Sunday, October 18, 2009
I havent really had my head on straight the last two weeks. I geuss I have just had my head wrapped around other things that I kinda pushed my health to the back burner. I know I cant do that.
I havent gained any but I havent lost any either. Im not saying I totaly gave up and went back to old habits because I dident. I still ate reasonable portions most days and reasonably healthy food most days, but I dident track what I ate, I dont know how many calories or points I ate and I only exercised maybe two or three times in the last two weeks.

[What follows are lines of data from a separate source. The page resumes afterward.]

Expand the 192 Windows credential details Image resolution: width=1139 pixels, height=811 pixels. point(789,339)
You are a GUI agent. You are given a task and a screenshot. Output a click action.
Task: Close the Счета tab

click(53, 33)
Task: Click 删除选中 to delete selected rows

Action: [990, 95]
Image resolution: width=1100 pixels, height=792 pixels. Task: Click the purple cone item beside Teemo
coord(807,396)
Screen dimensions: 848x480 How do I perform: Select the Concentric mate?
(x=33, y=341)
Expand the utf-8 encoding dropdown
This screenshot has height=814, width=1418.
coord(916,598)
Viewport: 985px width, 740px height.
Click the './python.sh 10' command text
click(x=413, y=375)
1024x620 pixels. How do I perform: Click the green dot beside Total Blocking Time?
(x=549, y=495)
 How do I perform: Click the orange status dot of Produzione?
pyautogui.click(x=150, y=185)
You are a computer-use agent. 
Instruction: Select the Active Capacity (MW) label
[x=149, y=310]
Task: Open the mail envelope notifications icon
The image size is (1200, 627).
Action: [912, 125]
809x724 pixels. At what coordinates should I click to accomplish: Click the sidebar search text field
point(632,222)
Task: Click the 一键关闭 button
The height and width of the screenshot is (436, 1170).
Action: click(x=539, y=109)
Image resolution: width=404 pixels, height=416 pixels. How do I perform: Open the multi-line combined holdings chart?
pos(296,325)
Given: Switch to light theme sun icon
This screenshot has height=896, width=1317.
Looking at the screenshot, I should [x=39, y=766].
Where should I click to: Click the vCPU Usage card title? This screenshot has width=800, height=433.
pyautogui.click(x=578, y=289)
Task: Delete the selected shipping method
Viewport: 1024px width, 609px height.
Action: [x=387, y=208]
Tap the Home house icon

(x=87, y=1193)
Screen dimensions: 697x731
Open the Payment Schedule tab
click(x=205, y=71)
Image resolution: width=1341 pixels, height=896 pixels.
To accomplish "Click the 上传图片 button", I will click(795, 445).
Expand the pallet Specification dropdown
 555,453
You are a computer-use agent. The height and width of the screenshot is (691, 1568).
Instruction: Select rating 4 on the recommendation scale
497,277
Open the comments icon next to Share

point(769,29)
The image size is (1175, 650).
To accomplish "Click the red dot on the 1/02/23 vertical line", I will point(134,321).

My anniversary came around and I was doing alot of sewing because I was altering my wedding gown to wear to the ren faire. My other sister moved into our house so now we have 4 adults and two children living in a very small 3 bedroom 1 bathroom house. My sisters have been getting on my nerves too so there is a certain amount of stress Im feeling at the moment. To wrap all that up money is really tight so I havent had alot of food I like eating around... so I tend to want to eat double of the food I dont like to make up for the fact that I dont like it in the first place (if the makes any sense at all).
I went to the ren faire yesterday and I had a good time... I ate food that was not very good for me. I ate a bread bowl of broccoli cheese soup... I had 2 apple ciders at the faire.... I came home and ate 2 1/2 brauts and 3 cresent rolls and then had two more apple ciders with rum and buttershots.
It was a heavy eating day to end two weeks of not so good eating. I stepped on the scale this morning to find I had not lost or gained. Im ok with that.
I am off to a good start today. I exercised 40 minutes all ready, I ate a healthy breakfast, I already drank 3 glasses of water, and I took my vitamin.
I will reach my goal of 200 or under by new years! I am still pretty much on track to do it, I just need to step up my game and think about why I started this and finally finish what I started.
Im smaller, my pants fit better, I feel really good about me....... but Im still a fat girl, I still cant fit into the clothes I want to wear, I am still at a very unhealthy weight, Im still obease. I cant settle for mediocrity! I wont settle!
Im worth doing this.... I just need to get my head straight and realize it.